● THE PROBLEM
Could you return every line of the material that contains the word "header"?

● EXERCISE DATA
- Opening Delimiter -
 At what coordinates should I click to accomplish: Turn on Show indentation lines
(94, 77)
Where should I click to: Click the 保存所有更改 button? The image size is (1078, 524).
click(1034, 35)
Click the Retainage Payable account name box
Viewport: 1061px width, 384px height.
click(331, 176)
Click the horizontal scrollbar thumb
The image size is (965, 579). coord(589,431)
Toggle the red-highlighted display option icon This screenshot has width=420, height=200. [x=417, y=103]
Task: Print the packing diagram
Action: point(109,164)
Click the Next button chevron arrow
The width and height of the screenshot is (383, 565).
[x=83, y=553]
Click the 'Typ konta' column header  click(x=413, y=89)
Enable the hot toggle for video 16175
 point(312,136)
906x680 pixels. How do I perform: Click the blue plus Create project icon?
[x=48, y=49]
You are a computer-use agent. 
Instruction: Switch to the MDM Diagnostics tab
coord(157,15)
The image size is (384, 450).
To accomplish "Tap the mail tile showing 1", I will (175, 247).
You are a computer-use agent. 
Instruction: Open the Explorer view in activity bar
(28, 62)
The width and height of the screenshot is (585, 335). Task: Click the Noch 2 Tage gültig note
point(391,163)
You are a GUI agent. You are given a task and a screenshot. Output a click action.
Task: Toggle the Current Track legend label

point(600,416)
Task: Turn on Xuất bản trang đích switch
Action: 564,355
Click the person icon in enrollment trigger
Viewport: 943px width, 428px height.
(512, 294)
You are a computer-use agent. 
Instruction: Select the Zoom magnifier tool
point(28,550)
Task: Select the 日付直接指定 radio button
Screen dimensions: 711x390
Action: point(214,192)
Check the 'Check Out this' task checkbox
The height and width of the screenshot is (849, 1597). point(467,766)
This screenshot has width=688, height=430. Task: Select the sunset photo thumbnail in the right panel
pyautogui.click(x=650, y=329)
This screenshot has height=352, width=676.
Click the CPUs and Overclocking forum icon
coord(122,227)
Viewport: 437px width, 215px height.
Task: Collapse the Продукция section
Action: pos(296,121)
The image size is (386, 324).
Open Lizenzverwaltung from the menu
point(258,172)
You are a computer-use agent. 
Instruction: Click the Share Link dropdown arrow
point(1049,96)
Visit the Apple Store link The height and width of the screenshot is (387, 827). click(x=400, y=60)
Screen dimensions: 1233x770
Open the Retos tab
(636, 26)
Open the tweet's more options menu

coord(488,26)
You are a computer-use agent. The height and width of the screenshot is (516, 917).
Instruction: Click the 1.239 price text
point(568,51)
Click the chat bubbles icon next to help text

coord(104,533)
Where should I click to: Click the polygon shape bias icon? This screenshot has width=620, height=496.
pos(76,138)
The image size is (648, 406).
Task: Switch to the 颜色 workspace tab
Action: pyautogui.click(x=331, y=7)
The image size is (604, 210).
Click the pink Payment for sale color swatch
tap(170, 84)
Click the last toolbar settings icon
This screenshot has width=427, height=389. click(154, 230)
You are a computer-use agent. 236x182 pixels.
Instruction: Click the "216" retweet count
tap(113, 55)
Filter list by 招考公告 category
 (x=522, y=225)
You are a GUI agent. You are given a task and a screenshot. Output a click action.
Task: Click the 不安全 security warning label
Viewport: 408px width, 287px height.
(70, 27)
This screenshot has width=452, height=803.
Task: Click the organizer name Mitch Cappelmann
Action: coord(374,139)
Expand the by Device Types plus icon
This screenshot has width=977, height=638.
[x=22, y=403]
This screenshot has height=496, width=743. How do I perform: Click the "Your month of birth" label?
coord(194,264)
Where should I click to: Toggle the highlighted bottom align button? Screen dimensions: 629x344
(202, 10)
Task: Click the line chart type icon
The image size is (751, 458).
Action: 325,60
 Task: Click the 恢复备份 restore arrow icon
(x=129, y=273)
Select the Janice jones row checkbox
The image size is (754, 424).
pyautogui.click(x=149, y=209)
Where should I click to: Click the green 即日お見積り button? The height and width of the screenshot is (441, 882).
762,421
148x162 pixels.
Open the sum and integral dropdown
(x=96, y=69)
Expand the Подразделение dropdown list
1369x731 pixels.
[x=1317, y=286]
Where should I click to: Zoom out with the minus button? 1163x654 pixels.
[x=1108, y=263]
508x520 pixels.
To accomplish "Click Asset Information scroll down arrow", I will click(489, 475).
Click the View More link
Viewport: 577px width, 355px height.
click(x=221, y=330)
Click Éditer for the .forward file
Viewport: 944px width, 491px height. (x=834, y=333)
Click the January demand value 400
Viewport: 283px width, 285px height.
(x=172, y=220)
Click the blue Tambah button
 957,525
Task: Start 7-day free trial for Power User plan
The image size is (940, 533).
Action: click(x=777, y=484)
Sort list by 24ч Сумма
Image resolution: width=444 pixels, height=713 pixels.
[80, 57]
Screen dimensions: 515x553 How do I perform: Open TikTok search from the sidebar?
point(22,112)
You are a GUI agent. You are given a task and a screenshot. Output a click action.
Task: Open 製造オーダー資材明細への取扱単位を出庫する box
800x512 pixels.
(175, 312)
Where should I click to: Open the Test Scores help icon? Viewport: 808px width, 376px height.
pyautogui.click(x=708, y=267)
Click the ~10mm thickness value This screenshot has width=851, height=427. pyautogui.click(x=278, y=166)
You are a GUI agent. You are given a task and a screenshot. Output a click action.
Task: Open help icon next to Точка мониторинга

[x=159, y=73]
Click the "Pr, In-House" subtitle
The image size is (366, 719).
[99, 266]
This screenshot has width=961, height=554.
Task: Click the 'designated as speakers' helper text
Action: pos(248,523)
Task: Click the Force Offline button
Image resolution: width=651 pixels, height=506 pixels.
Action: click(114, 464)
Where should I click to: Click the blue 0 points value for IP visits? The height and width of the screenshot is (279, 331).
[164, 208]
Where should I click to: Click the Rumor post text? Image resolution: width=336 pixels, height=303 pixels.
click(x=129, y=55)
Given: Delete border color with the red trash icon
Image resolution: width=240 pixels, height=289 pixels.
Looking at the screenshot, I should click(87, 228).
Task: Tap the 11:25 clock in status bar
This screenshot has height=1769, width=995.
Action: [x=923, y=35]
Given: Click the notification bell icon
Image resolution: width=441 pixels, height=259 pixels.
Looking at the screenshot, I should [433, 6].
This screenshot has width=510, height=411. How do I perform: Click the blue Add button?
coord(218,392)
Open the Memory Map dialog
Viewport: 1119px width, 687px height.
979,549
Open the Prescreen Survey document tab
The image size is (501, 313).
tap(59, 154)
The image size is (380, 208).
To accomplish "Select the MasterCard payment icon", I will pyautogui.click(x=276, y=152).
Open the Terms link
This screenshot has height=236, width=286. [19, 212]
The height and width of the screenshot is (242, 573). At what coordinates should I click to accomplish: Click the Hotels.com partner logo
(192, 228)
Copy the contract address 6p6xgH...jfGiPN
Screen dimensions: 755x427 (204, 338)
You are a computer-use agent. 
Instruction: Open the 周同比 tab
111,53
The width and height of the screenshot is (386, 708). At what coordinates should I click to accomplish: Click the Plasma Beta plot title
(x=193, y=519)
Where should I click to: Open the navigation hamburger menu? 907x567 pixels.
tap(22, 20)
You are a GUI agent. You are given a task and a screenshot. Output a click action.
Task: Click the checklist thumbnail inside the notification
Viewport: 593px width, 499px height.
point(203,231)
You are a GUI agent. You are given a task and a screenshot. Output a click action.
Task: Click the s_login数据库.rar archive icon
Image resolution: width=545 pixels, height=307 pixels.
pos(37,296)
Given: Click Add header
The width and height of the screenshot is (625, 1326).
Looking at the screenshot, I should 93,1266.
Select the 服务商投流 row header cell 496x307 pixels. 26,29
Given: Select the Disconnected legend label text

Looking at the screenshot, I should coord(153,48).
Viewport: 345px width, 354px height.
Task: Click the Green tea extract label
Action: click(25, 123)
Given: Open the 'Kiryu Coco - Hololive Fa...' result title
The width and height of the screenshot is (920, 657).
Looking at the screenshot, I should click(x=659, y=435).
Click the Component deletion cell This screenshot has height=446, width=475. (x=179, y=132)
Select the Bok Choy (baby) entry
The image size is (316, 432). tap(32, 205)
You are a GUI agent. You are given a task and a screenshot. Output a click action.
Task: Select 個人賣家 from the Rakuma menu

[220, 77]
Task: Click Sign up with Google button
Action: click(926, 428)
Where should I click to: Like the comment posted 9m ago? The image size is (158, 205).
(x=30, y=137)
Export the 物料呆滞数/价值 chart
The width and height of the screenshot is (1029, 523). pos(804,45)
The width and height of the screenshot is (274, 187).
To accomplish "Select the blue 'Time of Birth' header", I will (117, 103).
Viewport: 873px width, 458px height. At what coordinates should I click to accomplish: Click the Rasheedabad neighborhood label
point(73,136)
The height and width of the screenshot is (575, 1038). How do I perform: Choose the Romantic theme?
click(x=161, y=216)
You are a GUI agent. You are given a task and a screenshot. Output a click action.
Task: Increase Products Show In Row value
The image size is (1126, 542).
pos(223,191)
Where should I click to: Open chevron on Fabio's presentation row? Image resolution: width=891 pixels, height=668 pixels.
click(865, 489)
- Closing Delimiter -
● RESPONSE TO THIS EXERCISE
Click the 'Typ konta' column header  click(x=413, y=89)
Given: Click Add header
Select the 服务商投流 row header cell 496x307 pixels. 26,29
To accomplish "Select the blue 'Time of Birth' header", I will (117, 103).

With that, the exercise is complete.